Earnhardt's son finds success outside of sports
Feb 10, 2013 at 10:43 PM
Kerry Earnhardt, the eldest son of seven-time NASCAR champion Dale Earnhardt, is finding success outside of auto racing.
The Earnhardt Collection, a signature series of homes designed by Kerry and his wife Rene’ in collaboration with Schumacher Homes, earned two gold awards at the 2013 International Builders Show in Las Vegas.
The collection’s Blue Ridge Floor plan earned the award for Best Architectural Design. It also won the category of Best Special Promotion for its work in the Earnhardt Collection’s grand opening last year. The awards were presented by the National Sales and Marketing Council of the National Association of Home Builders.
Earnhardt, who physically resembles his late father more than his famous half-brother, began racing in 1992 at the local level. He was Hickory Motor Speedway Rookie of the Year in 1994 and made his NASCAR Nationwide Series debut in 1998.
He made his Sprint Cup debut at Michigan in 2000, racing against his father and brother.
From 1998-2009, he competed in seven Sprint Cup races, 72 Nationwide Series races and 27 Truck Series races. His only full season of competition was 2002 in the Nationwide Series, highlighted by a runner-up finish to Jeff Burton at Kansas.

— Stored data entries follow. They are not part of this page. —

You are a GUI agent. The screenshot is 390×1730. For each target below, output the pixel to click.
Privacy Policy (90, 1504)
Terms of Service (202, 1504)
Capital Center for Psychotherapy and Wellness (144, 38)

Earnhardt, 43, has focused on other interests in recent years as well as helping promote his son’s racing career.
Kerry’s son, Jeffrey, is a current NASCAR Nationwide Series driver as well as a Mixed Martial Arts competitor.
Jeffrey Earnhardt made six starts in the Nationwide Series last season, but recently announced plans to run the full 2013 schedule.To date, his best finish in major NASCAR competition is a seventh-place at the 2011 season-opening Truck Series race at Daytona.
The Sprint Cup season opens this Saturday night with the Sprint Unlimited (formerly Budweiser Shootout) at Daytona International Speedway.
Last year, Kyle Busch made two incredible saves, then edged Tony Stewart in the closest finish in the race’s history.
Originally called the Busch Clash, Buddy Baker won the inaugural race for the previous season’s pole winners in 1979. Five times, the winner of the race has gone on to win the Daytona 500, the first was Bobby Allison in 1982 and the last was Dale Jarrett in 2000.
Dale Earnhardt won a record six Shootouts. Among active drivers, Stewart is a three-time race winner. Jeff Gordon, Kevin Harvick and Dale Earnhardt Jr. are two-time winners.
Before racing legends Rusty Wallace, Herb Thomas, Cotton Owens, Leonard Wood and Buck Baker were inducted into the NASCAR Hall of Fame this past Friday night, the presentation of the inaugural Squier-Hall Award for NASCAR Media Excellence, was awarded to namesakes Ken Squier and Barney Hall.
Squier, who was recently inducted into the NMPA (National Motorsports Press Association) Hall of Fame, is best-known for his two-decade run as the lead announcer on CBS’ race coverage.
Squier, who gave the “Great American Race” nickname to the Daytona 500, called races for the CBS and TBS networks until from 1979-97 before shifting to a role as studio host. Squier, 78, still make special television appearances, mainly on the SPEED network.
Hall, a 2007 NMPA Hall of Fame inductee, began his career in the 1950s working at local radio stations in North Carolina.
He served as Bristol Motor Speedway’s first public address announcer when the track opened.
He called his first Daytona 500 in 1960, and joined the Motor Racing Network at its inception in 1970. He worked first as a turn announcer and then moved to the broadcast booth in the late 1970s where he has been a fixture ever since.